Los sacramentos nos salen al encuentro en lo material para darnos mucho más. Abren el acceso a Dios para hacernos llegar el exceso de su bondad: Quieren “reencontrarnos en el terreno material que comparten con nosotros. Quieren provocar en nosotros una respuesta que reconoce y experimenta su materialidad, pero también bastante más: la riqueza e incluso la plenitud que su materialidad hace posible, la gracia de Dios, la presencia de Dios, la participación en la vida divina que nos es simplemente dada a causa del amor de Dios” (A. Godzieba).

Como es sabido, el Concilio Vaticano II ha destacado la sacramentalidad de la revelación, de la manifestación que Dios hace de sí mismo a los hombres, al indicar que el “plan de la revelación se realiza con hechos y palabras intrínsecamente conexos entre sí, de forma que las obras realizadas por Dios en la historia de la salvación manifiestan y confirman la doctrina y los hechos significados por las palabras, y las palabras, por su parte, proclaman las obras y esclarecen el misterio contenido en ellas” (Dei Verbum 2).
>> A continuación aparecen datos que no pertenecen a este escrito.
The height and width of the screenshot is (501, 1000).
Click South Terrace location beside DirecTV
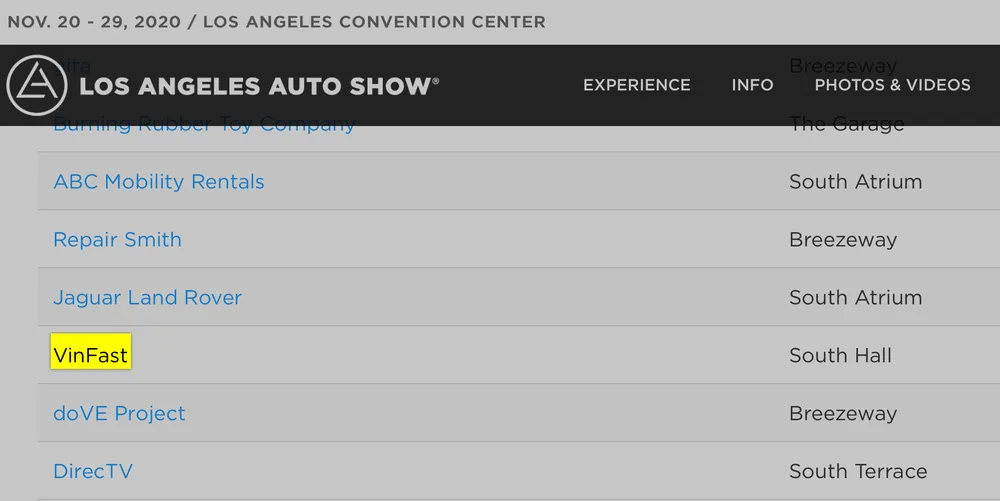click(858, 471)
Por su parte, el papa Benedicto XVI, en la exhortación apostólica postsinodal Verbum Domini, se refirió a la “sacramentalidad de la Palabra”: “La Palabra de Dios se hace perceptible a la fe mediante el «signo», como palabra y gesto humano. La fe, pues, reconoce el Verbo de Dios acogiendo los gestos y las palabras con las que Él mismo se nos presenta. El horizonte sacramental de la revelación indica, por tanto, la modalidad histórico salvífica con la cual el Verbo de Dios entra en el tiempo y en el espacio, convirtiéndose en interlocutor del hombre, que está llamado a acoger su don en la fe”.
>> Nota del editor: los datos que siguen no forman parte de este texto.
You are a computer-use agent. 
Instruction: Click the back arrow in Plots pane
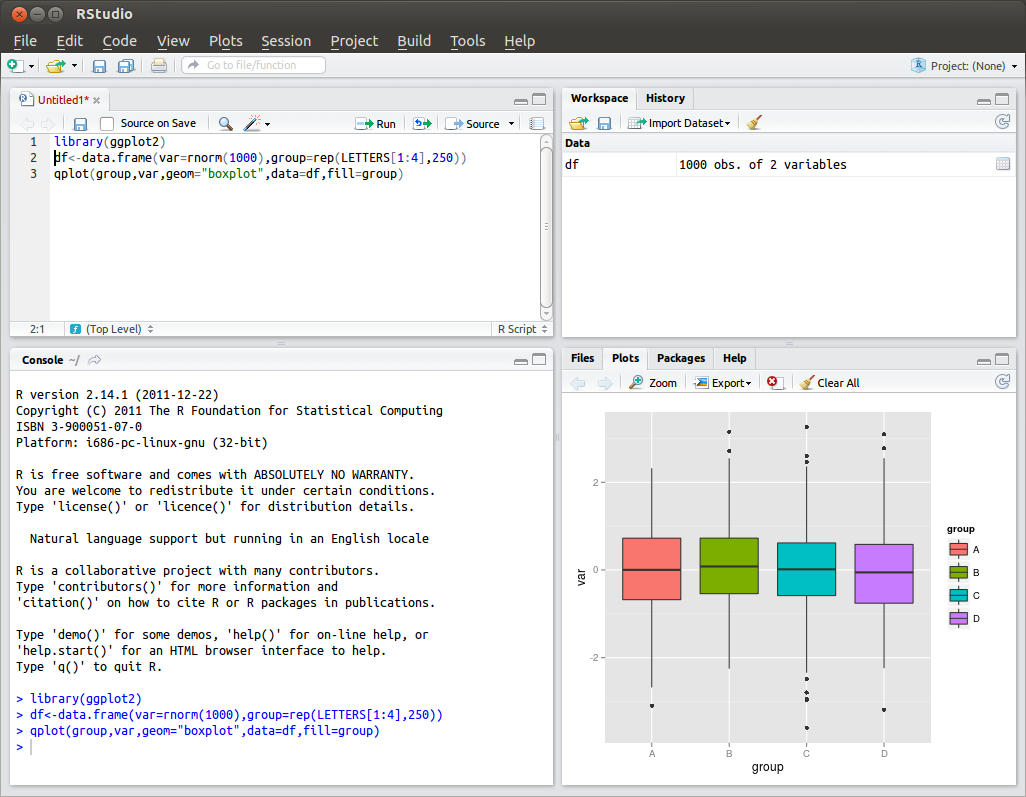click(580, 382)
La Palabra de Dios, su Verbo, se hizo hombre, sin dejar de ser Dios. Se hizo carne, sensibilidad, para poder llegar hasta nosotros, que no somos puros espíritus, sino espíritus encarnados, dotados de sensibilidad. Él habló y actuó para que los hombres pudiesen escuchar sus palabras y ver sus obras.

En esta misma lógica, que no es otra sino la de la Encarnación, se sitúa el papa Francisco al afirmar la estructura sacramental, encarnada, de la fe, que se expresa en el bautismo y de modo máximo en la eucaristía: “En la eucaristía aprendemos a ver la profundidad de la realidad. El pan y el vino se transforman en el Cuerpo y Sangre de Cristo, que se hace presente en su camino pascual hacia el Padre: este movimiento nos introduce, en cuerpo y alma, en el movimiento de toda la creación hacia su plenitud en Dios” (Lumen fidei, 44).

En definitiva, el despertar de la fe pasa por el despertar de un sentido sacramental de la existencia cristiana “en el que lo visible y material está abierto al misterio de lo eterno” de modo que, como decía San Ignacio de Loyola, podemos buscar a Dios nuestro Señor en todas las cosas.

Merece la pena evocar, a este respecto,  la atracción que ejerció en el pensamiento del beato J. H. Newman el “principio místico o sacramental” de Clemente de Alejandría y de Orígenes; es decir, la visión del mundo visible, físico o histórico, como una manifestación sensible de realidades mayores.